Appendix 3: Guidelines in Relation to the Management of Electronic Records
1.1Barristers receive a significant amount of files electronically from instructing solicitors. When managing electronic files it is important to comply with the Data Protection Principle on ‘Integrity and Confidentiality’. Barristers will need to adopt appropriate security precautions and procedures in order to protect the integrity of confidentiality of electronic personal data. As a minimum, barristers should ensure that:
a)Appropriate encryption is used - particularly for laptops, tablets, portable storage devices and cloud storage folders;
b)Appropriate security is used on smartphones, for example, finger print recognition;
c)Special categories of data and data relating to criminal convictions is sent by encrypted email only;
d)Password-protect access to devices employing the use of strong passwords and password managers;
e)Work related devices are separated from those used for personal use; i.e. tablets, computers and other such devices;
f)Work related devices are not used by any family members or other third party;;
g)Data is appropriately backed-up andany devices used for back-ups are appropriately secure;
h)No personal data is contained on old devices when they are being retired;
i)Documents are not saved or left open on open-access computers;
j)Electronic files are destroyed in accordance with a data retention and destruction policy;
k)All support staff receives appropriate training in relation to data protection and e-communications policies are put in place for staff;
l)Up-to-date anti-virus software and firewalls are used and operating system updates are applied.

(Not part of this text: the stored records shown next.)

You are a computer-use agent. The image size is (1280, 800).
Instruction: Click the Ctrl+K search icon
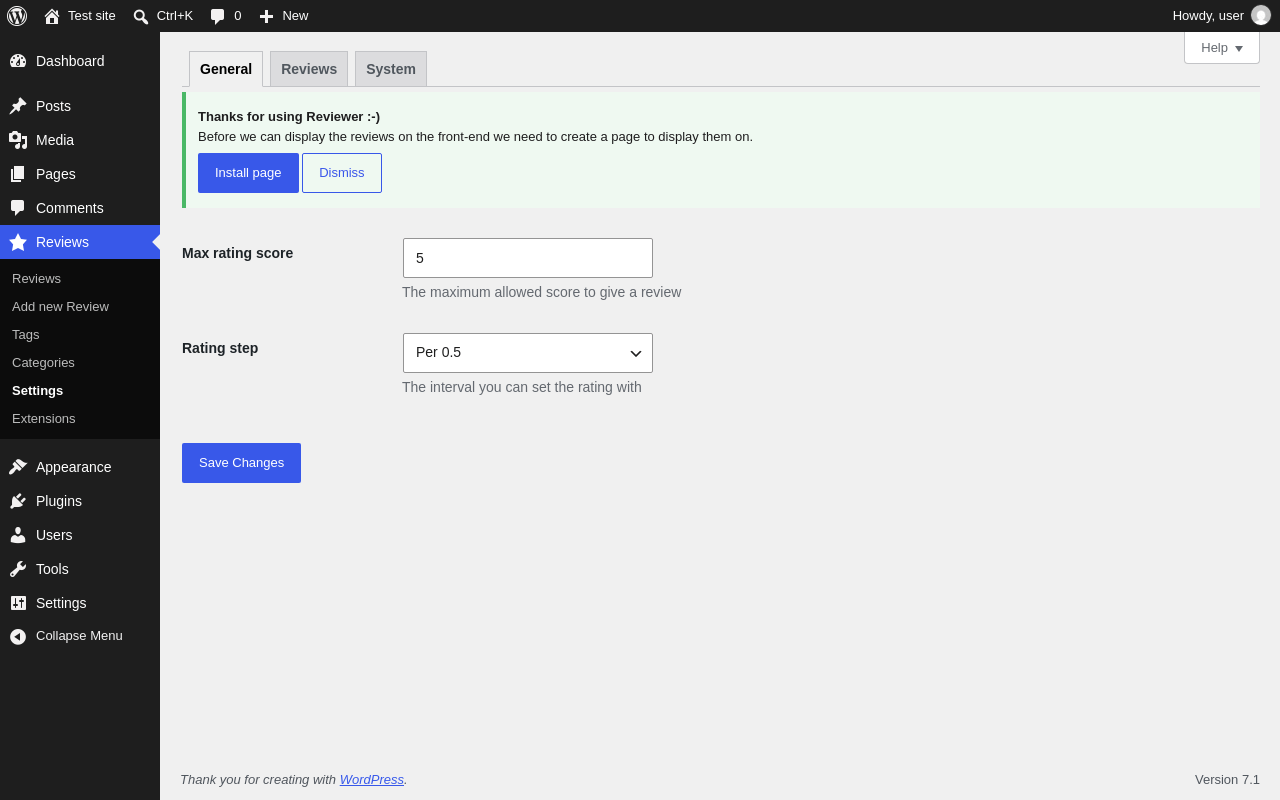coord(141,16)
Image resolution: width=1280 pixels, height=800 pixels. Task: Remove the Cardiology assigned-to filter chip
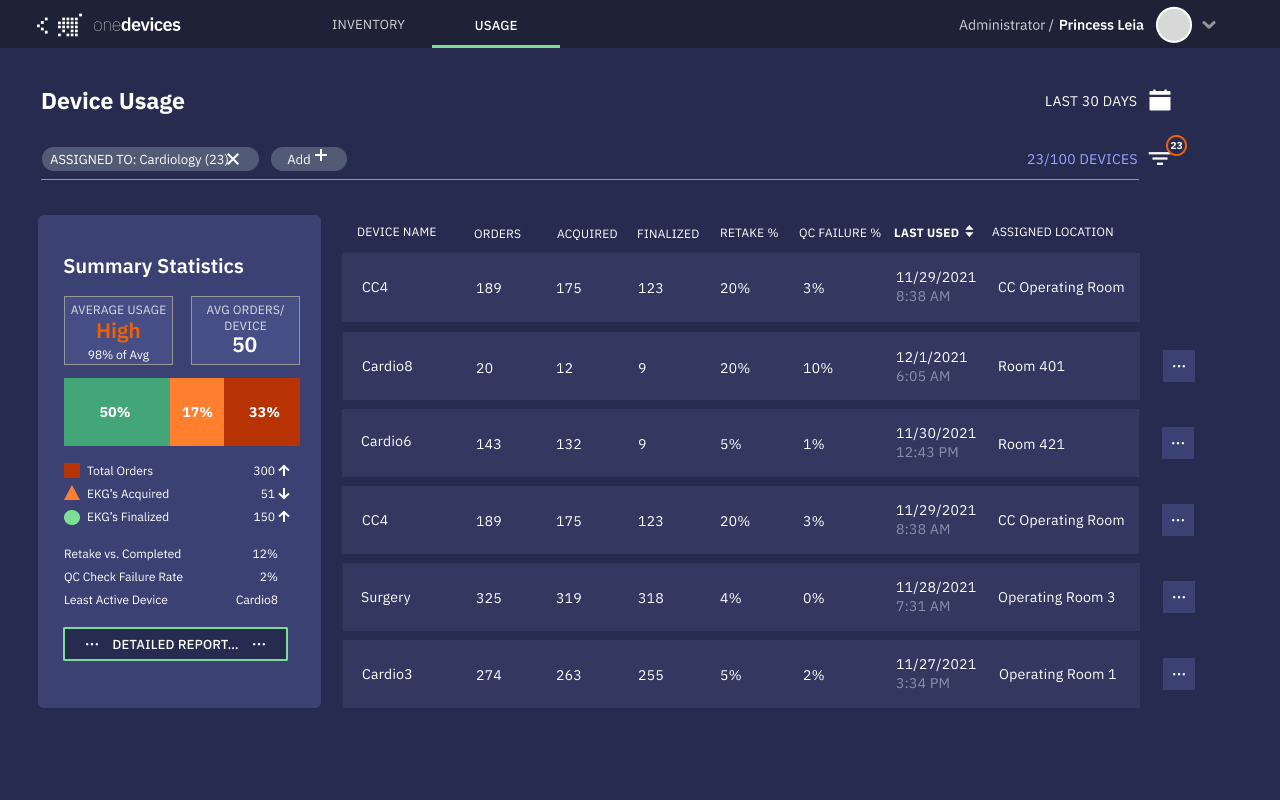(233, 159)
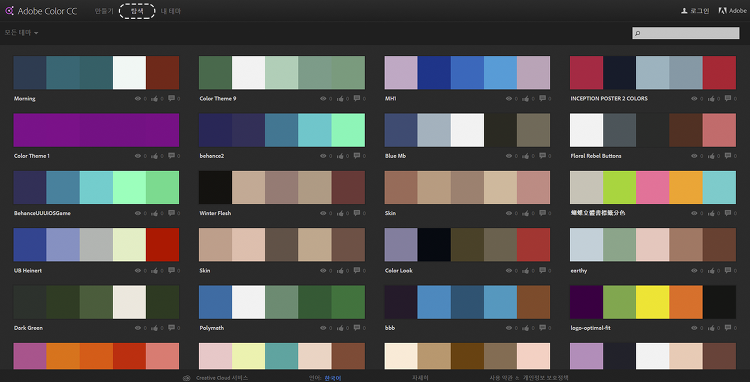
Task: Open the INCEPTION POSTER 2 COLORS theme title
Action: [609, 98]
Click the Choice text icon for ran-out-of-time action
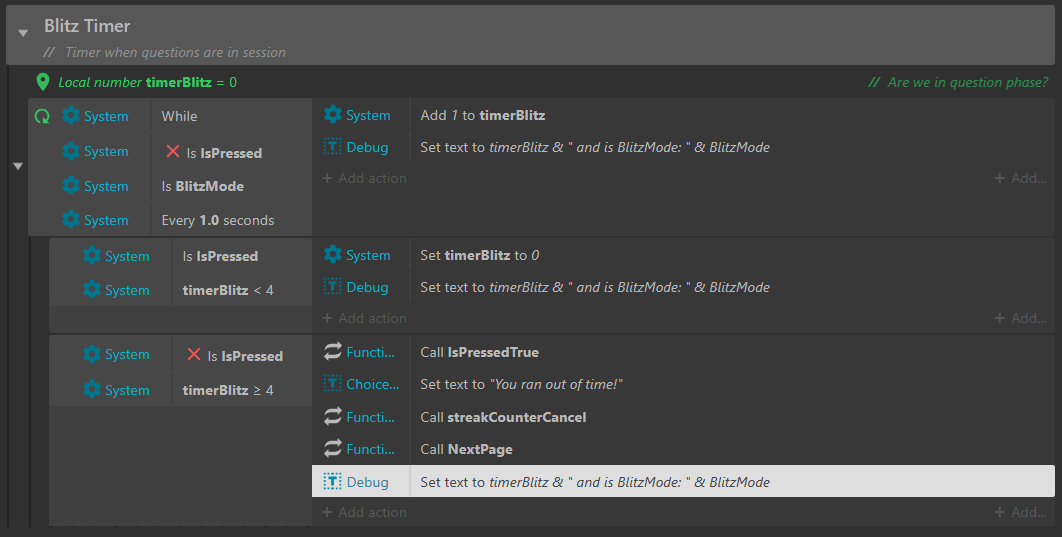Screen dimensions: 1062x537 (333, 384)
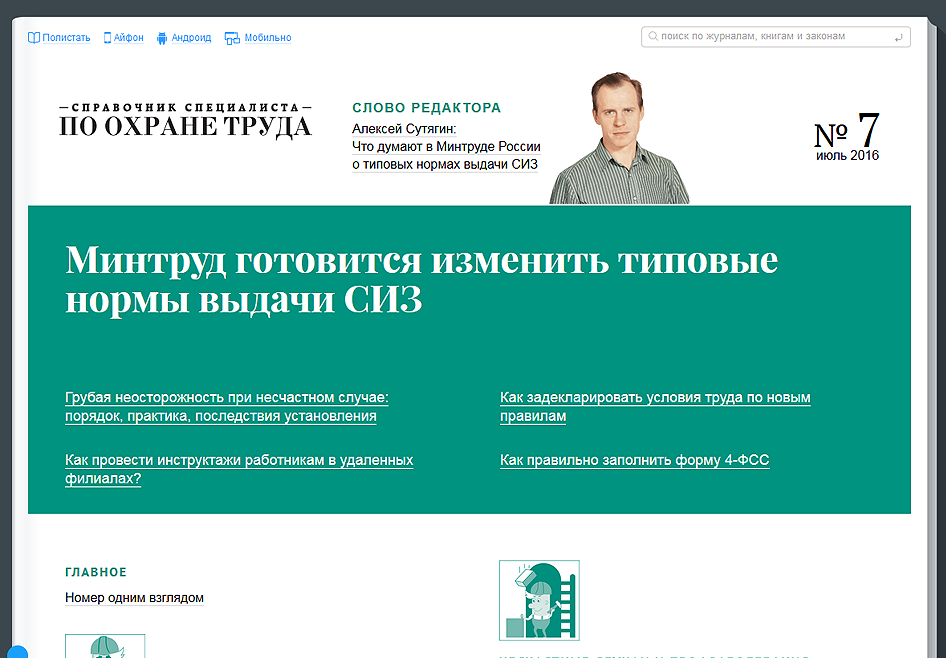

m)When making back-ups of data, using facilities which would not be at risk in the event of a ransomware attack.
1.1Barristers should consider and, where appropriate, comply with the Bar’s recommendations for Information Security. The Bar has invested in new technology to assist members' compliance with the GDPR in relation to the transmission and storage of their electronic data. The systems provided for members as part of the framework are:
a)Email: every member has a lawlibrary.ie email account with 100Gb of encrypted email storage. This encrypted email data is guaranteed to remain in the EU/EEA area and conforms to ISO27001, ISO27002 and ISO27018 standards.
b)OneDrive for Business: Every member has a OneDrive account with 1Tb of encrypted storage. These encrypted data files are guaranteed to remain in the EU/EEA area and conform to ISO27001, ISO27002 and ISO 27018 standards.
c)Office365: every member has a subscription to the latest version of office, which can be accessed at office365.com. This latest version should be loaded on your computers to ensure you have access to the latest facilities and utilities that Word, Excel, Powerpoint and Outlook provide. This is particularly important from a cyber-security perspective as the later versions are more secure and are updated more frequently than older versions.
d)EncryptionDatabase: To assist members’ record that their device has been encrypted, the Bar have opened an encryption database which will be maintained by the IT Helpdesk. Please register your encrypted device with the Helpdesk from 8th January 2018 to avail of this benefit.